─── INPUT ───
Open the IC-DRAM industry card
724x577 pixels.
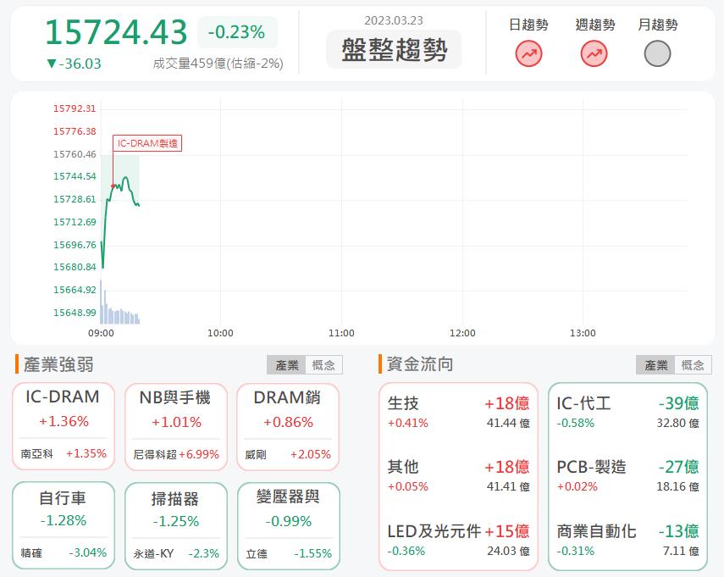point(63,396)
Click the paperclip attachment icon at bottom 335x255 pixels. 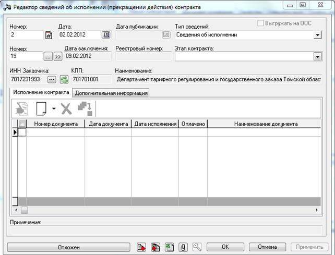[x=183, y=247]
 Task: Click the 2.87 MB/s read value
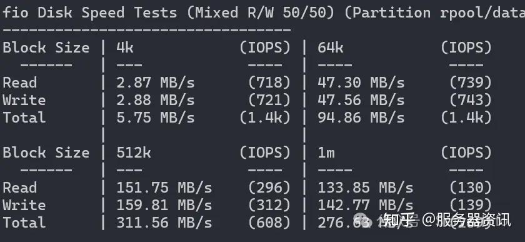tap(156, 83)
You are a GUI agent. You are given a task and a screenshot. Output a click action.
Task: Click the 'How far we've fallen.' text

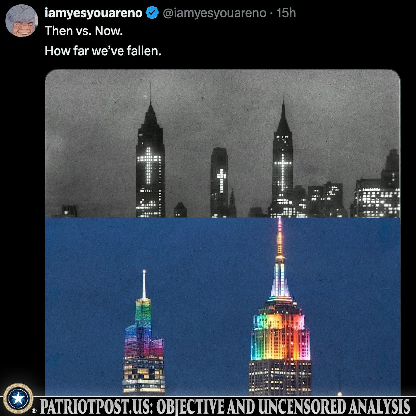pos(103,51)
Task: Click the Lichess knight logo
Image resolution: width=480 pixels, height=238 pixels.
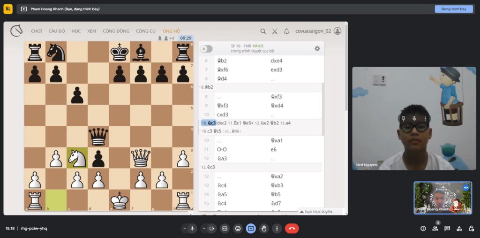Action: coord(16,31)
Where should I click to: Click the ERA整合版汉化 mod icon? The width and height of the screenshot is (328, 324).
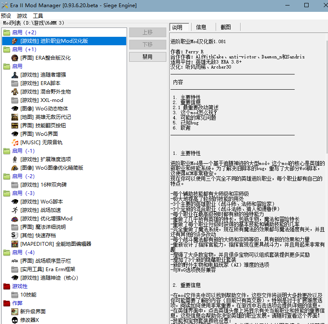click(15, 58)
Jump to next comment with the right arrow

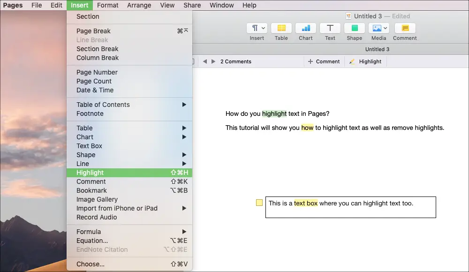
───
#### YOUR INSTRUCTIONS:
With the pictures left out, output the lines from the one containing "Task: Click the 2.87 MB/s read value" through the last line of the records above, exactly as they are.

#### EXERCISE RESPONSE:
 Task: Click the 2.87 MB/s read value
tap(156, 83)
You are a GUI agent. You are given a task and a screenshot. Output a click action.
Task: Click the 'How far we've fallen.' text

pos(103,51)
Task: Click the Lichess knight logo
Image resolution: width=480 pixels, height=238 pixels.
Action: coord(16,31)
Where should I click to: Click the ERA整合版汉化 mod icon? The width and height of the screenshot is (328, 324).
click(15, 58)
Jump to next comment with the right arrow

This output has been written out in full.